Blundetto

25 mai 2018

Slow Dance

Album par Blundetto paru chez Heavenly Sweetness le 25 mai 2018

Blundetto, c’est d’abord l’histoire d’un marmot que les voisins évitent de croiser dans l’escalier. Adolescent à Dijon dans les années 90, Max Guiguet est un sale gosse. Ses parents, courageux et persévérants, l’inscrivent tout de même en fac. Il passe d’avantage de temps derrière les micros de Radio Campus Dijon que dans les amphis. En 1998, il décide de « monter à la capitale » en espérant dénicher un stage dans une radio. « Les premiers mois à Paris, mes potes me manquent, mon groupe me manque. Je ne peux pas jouer de batterie car je partage un appartement minuscule où la moindre musique dérange les voisins. Donc j’achète une MPC 2000, un casque, et je commence à faire de la musique seul ». D’autant qu’il subit l’influence d’un guru, un autre « freaks » dans son genre, un hurluberlu des médias que la presse de gauche qualifie de génial mais dont les frasques sont loin de faire l’unanimité : Jean-François Bizot, le fondateur d’Actuel et de Nova, le recrute dans l’équipe de programmation de la radio. Il lui donne d’abord à gérer la discothèque de son asile musicale, une aubaine pour les beaux-arts en herbe. « Jeune imbécile que j’étais, je pensais déjà tout connaître de la vie et de la musique. Bizot, il en avait tellement dans la tronche, qu’il m’a vite fait redescendre sur terre. Avec lui, j’apprends ce qu’est la culture, au sens large. Il ne gardait pas le meilleur pour lui. C’était un type capable de prêter ses dix vinyles préférés au stagiaire qui travaille à la radio depuis une semaine.
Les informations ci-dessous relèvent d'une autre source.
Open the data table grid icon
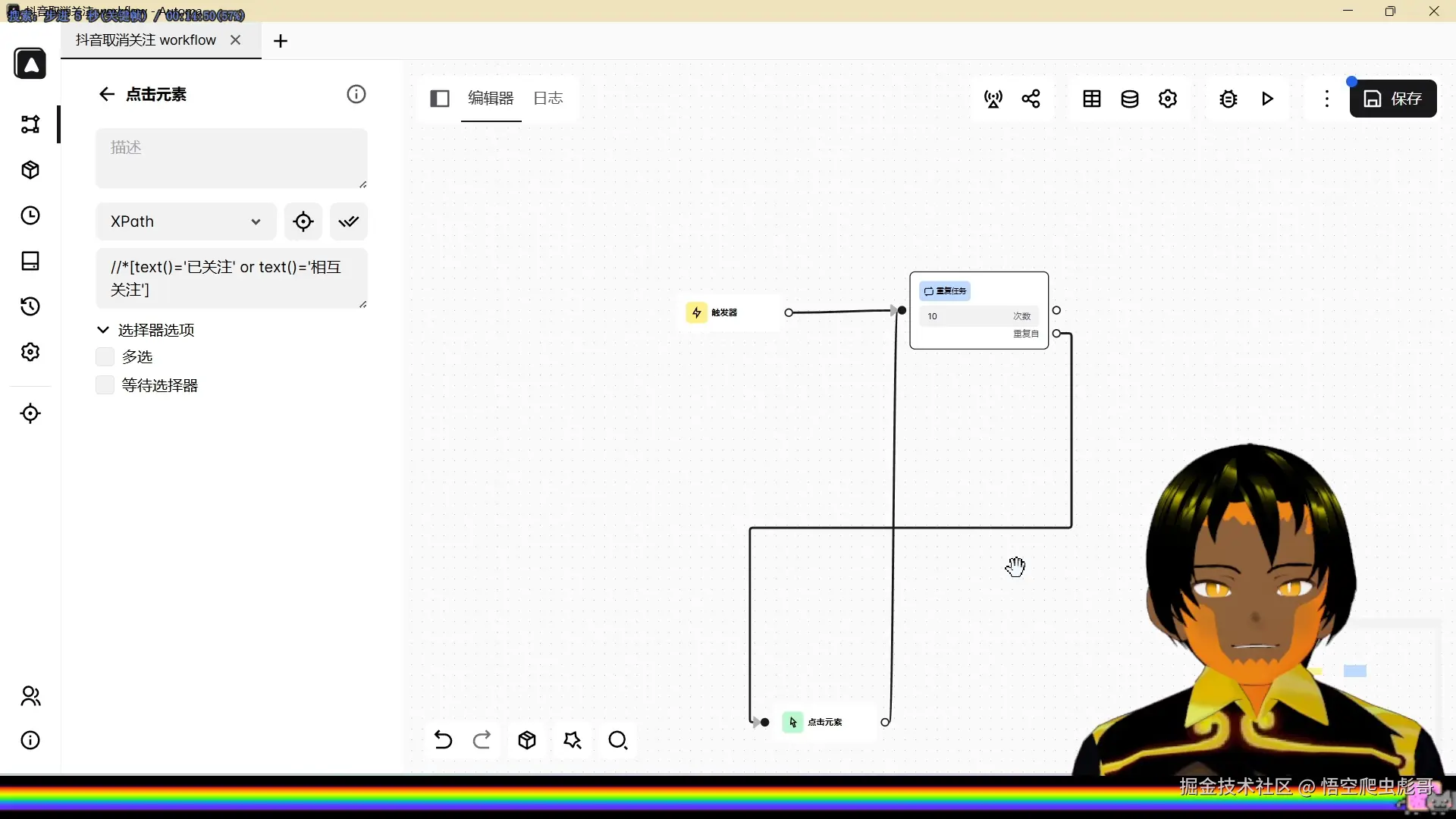Screen dimensions: 1456x819 pyautogui.click(x=1092, y=99)
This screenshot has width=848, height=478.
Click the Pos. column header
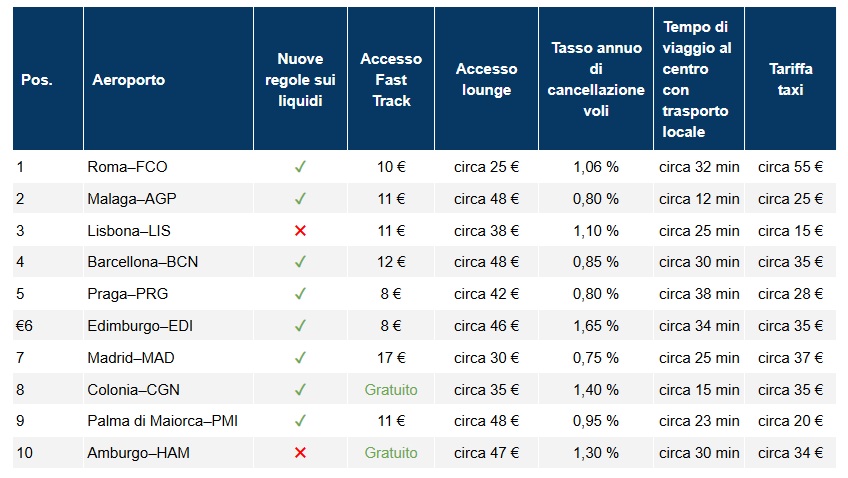pos(37,80)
Je découvre le jazz mystique comme ça, toutes les scènes psychés aussi, et je me gave des 45 tours de reggae qu’il ramène souvent de Jamaïque.» Il y côtoie aussi les DJs Dee Nasty, Laurent Garnier, Gilles Peterson, DJ Gilb-R, Lord Zelko, et il commence à son tour à taquiner les platines du Pulp.

 

 

Puis il opère comme la moitié de Vista Le Vie, qui sort trois disques d’une électro très cinématique chez F.Com (dont l’album « A Futuristic Family Film » en 2005.) Au fil des années, le sale gosse prend du galon. Il s’installe bientôt dans le fauteuil de programmateur de la radio. Par ailleurs, il est sollicité sur divers projets et s’improvise par exemple «conseiller musical » pour Arnaud Desplechin sur le film « Un Conte De Noël » (7 nominations aux Césars). « Jérôme Caron alias Blackjoy me tombe dessus un soir, ambiance ultimatum ! » raconte Blundetto « Il me dit : « Ca suffit maintenant ! Tu as 80 morceaux en maquette, il faut aller au bout des choses. Tu en choisis 15, tu les termines, et on produit ton album ensemble. » Il m’incite aussi à alpaguer les artistes qui passent dans les locaux de Nova pour leur proposer des collaborations. » Voilà comment, sur ce premier album solo, le Budos Band, l’escouade cuivrée de l’écurie du label Daptones, se retrouvent à faire reluire leurs trompettes et trombones sur les titres « El Carretilla » et sur l’irrésistible « Mustang ». General Elektriks chante, joue quelques claviers bien funky, et le connecte avec d’autres trublions californiens comme Lateef The Truthspeaker, et même son idôle d’enfance Tommy Guerrero (« Ken Park »). Il rencontre Hindi Zahra avant même que la jeune chanteuse berbère ne signe chez Blue Note. Ils partagent une journée de studio au printemps 2009, donnant naissance à deux canevas reggae éthérés (« Voices » et « White Birds»). Il enfume même « Nautilus », le classique de Bob James, en ouverture du disque. Ce disque est une marmite d’épices soul-reggae en légère ébullition, crépitant de fines bulles émotionnelles. Blundetto s’y révèle en cuistot maniaque, s’interrogeant sur chaque détail et portant une attention précieuse à la texture de chaque ingrédient.